■ **Short exercise a**
In the dataset entries, recast everything from the line containing "Where should I" down to the line containing "click(835, 271)" as a JSON list of strings, one string per line, skipping blank lines.
== Article ==
In many ways, Semantle is hard mode Wordle. Gone is the simplified dictionary and five-letter limit, meaning words can be any type and length, and gone is any indication of correctly guessed letters or positions.
Instead, you've got two new helpers: the ability to make infinite guesses, and a neural network able to learn word associations telling you how close, conceptually, you are to the correct answer. I've yet to find the solution in fewer than 50 guesses.
Semantle, built by David Turner, uses Word2vec, an algorithm created by researchers at Google which can crawl through a large amount of text and, on its own, work out how words relate to one another. It then represents those associations by creating, basically, a galaxy of words. Words that are close together are similar, words that are far apart are less so.
How this is represented in Semantle is as a number between 1 and 100 which tells you how similar your word is to the solution. In yesterday's game - like its inspiration, Semantle offers just one puzzle per day - the word "digest" had a similarity rating of 2.85 and "explode" had a rating of 16.17. The correct answer has a similarity rating of 100.
===
■ **Short exercise b**
Answer these questions about the Semantle article:
(i) Who built Semantle?
(ii) What similarity rating did the word "explode" receive in yesterday's game?
(iii) How many puzzles does Semantle offer per day?
== Working data ==
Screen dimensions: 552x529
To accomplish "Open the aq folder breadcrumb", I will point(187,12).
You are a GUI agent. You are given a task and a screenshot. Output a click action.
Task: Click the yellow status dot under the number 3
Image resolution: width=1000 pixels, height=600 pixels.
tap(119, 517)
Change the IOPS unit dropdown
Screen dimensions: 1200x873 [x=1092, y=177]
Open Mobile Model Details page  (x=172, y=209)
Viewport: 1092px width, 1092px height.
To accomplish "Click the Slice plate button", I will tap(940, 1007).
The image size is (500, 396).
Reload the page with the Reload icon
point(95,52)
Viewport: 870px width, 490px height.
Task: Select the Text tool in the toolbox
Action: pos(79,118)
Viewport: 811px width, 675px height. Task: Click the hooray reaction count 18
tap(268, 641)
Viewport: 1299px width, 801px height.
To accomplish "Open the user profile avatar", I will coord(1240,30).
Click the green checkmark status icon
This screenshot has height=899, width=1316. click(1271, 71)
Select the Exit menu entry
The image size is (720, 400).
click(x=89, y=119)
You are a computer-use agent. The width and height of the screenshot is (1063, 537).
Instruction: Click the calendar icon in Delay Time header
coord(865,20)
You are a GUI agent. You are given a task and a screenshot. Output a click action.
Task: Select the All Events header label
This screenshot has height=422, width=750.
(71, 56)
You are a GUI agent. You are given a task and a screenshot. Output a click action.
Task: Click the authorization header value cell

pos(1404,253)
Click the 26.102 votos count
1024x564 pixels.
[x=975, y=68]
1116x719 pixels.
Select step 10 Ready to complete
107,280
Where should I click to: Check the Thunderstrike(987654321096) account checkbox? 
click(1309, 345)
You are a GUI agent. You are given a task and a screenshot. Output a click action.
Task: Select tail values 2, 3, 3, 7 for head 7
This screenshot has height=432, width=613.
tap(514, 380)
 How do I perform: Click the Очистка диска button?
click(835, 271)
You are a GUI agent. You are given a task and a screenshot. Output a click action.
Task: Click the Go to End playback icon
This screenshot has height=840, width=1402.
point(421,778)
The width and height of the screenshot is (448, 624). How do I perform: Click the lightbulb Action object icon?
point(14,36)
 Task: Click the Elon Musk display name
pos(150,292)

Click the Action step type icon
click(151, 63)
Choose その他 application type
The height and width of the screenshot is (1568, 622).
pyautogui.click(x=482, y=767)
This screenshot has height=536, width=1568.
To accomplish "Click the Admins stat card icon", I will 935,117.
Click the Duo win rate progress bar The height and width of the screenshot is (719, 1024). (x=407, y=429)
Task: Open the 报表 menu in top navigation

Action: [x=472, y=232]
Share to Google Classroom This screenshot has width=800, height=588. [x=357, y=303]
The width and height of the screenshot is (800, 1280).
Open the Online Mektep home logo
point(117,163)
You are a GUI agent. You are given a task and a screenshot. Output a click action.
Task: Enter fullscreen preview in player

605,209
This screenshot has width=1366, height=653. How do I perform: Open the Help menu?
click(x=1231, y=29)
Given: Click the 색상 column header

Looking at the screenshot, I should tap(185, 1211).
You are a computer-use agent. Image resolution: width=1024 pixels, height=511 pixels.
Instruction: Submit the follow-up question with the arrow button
===
■ **Written reply a**
[
  "Where should I click to: Check the Thunderstrike(987654321096) account checkbox? ",
  "click(1309, 345)",
  "You are a GUI agent. You are given a task and a screenshot. Output a click action.",
  "Task: Select tail values 2, 3, 3, 7 for head 7",
  "This screenshot has height=432, width=613.",
  "tap(514, 380)",
  " How do I perform: Click the Очистка диска button?",
  "click(835, 271)"
]

■ **Written reply b**
(i) David Turner
(ii) 16.17
(iii) One